Aufgabe:
Prüfen Sie bitte, ob die folgenden Aussagen mit dem Artikel über den Freispruch des Erwerbslosen übereinstimmen: (a) Das Gericht sprach Baumert frei. (b) Baumert muss die Kosten des Verfahrens tragen. (c) Baumert beantragte wiederholt Umschulungen zum Veranstaltungsfachwirt. Antworten Sie zu jeder Aussage mit Ja oder Nein und zitieren Sie die entscheidenden Worte des Artikels wörtlich.

Textauszug:
Zerrüttetes Verhältnis zum Jobcenter

Erwerbsloser wegen Beleidigung in versehentlich versandter satirischer Mail verklagt - Freispruch

  • Peter Nowak
  • Lesedauer: 2 Min.
Einem schwerbehinderten Mann wird vom Jobcenter wiederholt die Umschulung verweigert. Auf eine E-Mail von ihm reagiert es mit einer Anzeige.

»Ich bin doch schon Stammkunde beim Jobcenter. Dafür gibt es woanders Rabatt. Doch ich werde kriminalisiert.« Mit diesen traurigen Resümee beendete Paul Baumert (Name geändert) am Freitagvormittag vor dem Berliner Landgericht eine Erklärung über sein seit Jahren zerrüttetes Verhältnis mit dem Jobcenter Neukölln. Die Behörde hatte ihn wegen Beleidigung verklagt. Stein des Anstoßes ist eine Mail, die Baumert nach seinen Einlassungen versehentlich an das Jobcenter verschickt hat. Dort rückt er die Leitung in die Nähe von Kleinkriminellen. In der fast dreistündigen Beweisaufnahme schilderte Baumert seine jahrelangen vergeblichen Bemühungen, wieder in den ersten Arbeitsmarkt vermittelt zu werden. Der nach einem Autounfall und zwei Schlaganfällen schwerbehinderte Mann beantragte wiederholt Umschulungen zum Veranstaltungsfachwirt. Dabei sah er sich von vielen Jobcenter-Mitarbeitern nicht ernstgenommen. Er sei wie ein lästiger Bittsteller behandelt worden, beklagte er. Eine Jobcenter-Mitarbeiterin, die als Zeugin geladen worden war, erklärte, dass man Baumert wegen seines gesundheitlichen Zustands keine Jobangebote geschickt habe. Lästig geworden seien ihnen die häufigen Mails von Baumert, in denen er eine Diskriminierung beklagte. Die Jobcenter-Leitung habe entschieden, dass es reicht, und Anzeige erstattet. Seitdem würde Baumert nur noch sachliche Anfragen schicken, so die Mitarbeiterin. In einer als Beweismittel verlesenen älteren Mail finden sich allerdings keine beleidigenden Äußerungen, dafür konkrete Kritik an den Abläufen im Jobcenter. Baumert glaubte nicht mehr an einen Freispruch. »Ich bin nicht eloquent genug. Mir wird nicht geglaubt«, erklärte er im Schlusswort. Doch er wurde positiv überrascht. Das Gericht sprach Baumert frei, weil nicht mit Sicherheit widerlegt werden könnte, dass er die Mail versehentlich versandt hatte. Die Kosten trägt die Gerichtskasse. Baumert atmete hörbar auf, als er das Urteil vernahm. Der Konflikt um eine Arbeitsvermittlung aber wird wohl weitergehen.

Bereitgestelltes Material:
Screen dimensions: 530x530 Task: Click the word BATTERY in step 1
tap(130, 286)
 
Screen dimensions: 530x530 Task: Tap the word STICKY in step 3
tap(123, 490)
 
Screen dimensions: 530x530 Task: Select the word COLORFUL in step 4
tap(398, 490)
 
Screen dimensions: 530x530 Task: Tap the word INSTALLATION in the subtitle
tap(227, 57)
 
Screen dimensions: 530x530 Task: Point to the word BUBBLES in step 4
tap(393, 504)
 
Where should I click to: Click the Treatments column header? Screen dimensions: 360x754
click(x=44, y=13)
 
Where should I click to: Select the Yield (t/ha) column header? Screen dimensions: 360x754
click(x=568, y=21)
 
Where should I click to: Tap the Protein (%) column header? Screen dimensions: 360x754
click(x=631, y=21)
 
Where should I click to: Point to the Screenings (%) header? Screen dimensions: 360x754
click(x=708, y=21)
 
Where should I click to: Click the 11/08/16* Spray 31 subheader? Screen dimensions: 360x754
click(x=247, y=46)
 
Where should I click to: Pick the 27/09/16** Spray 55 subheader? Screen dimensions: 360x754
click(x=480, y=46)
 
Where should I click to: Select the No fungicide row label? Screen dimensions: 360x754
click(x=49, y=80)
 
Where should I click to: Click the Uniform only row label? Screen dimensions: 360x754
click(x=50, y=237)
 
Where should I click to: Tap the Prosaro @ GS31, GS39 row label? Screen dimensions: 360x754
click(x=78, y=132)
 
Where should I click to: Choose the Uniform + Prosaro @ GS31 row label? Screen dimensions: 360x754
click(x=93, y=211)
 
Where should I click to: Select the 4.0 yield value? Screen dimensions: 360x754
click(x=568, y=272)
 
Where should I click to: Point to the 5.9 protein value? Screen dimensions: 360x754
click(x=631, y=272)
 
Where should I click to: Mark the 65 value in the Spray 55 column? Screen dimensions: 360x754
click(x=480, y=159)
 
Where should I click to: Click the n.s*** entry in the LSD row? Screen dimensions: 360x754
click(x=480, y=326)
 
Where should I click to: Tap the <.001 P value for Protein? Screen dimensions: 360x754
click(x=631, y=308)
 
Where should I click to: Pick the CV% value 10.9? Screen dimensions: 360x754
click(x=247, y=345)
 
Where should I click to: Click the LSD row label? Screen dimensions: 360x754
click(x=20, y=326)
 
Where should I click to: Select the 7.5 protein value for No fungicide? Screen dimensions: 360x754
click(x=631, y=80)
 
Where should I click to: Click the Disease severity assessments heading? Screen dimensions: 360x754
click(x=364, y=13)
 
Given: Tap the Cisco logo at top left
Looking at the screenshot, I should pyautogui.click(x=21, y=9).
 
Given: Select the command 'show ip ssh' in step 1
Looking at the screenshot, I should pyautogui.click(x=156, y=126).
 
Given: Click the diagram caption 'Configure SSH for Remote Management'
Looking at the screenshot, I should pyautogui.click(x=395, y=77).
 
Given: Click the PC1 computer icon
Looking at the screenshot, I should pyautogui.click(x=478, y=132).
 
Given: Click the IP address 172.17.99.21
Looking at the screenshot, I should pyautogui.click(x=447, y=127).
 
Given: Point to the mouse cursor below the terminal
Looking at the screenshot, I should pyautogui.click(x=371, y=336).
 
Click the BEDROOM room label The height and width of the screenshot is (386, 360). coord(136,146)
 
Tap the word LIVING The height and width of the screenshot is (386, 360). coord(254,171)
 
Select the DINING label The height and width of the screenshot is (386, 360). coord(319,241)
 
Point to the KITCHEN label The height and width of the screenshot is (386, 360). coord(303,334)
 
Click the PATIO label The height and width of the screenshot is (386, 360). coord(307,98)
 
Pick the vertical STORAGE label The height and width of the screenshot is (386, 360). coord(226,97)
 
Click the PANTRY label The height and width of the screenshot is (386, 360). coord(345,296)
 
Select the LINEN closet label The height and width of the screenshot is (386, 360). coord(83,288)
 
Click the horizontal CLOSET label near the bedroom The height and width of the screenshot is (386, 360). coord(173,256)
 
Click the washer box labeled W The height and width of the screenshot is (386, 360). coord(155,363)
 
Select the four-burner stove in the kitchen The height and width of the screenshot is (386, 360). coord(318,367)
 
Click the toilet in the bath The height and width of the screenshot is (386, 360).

Antwort:
(a) Ja: „Das Gericht sprach Baumert frei“
(b) Nein: „Die Kosten trägt die Gerichtskasse.“
(c) Ja: „beantragte wiederholt Umschulungen zum Veranstaltungsfachwirt“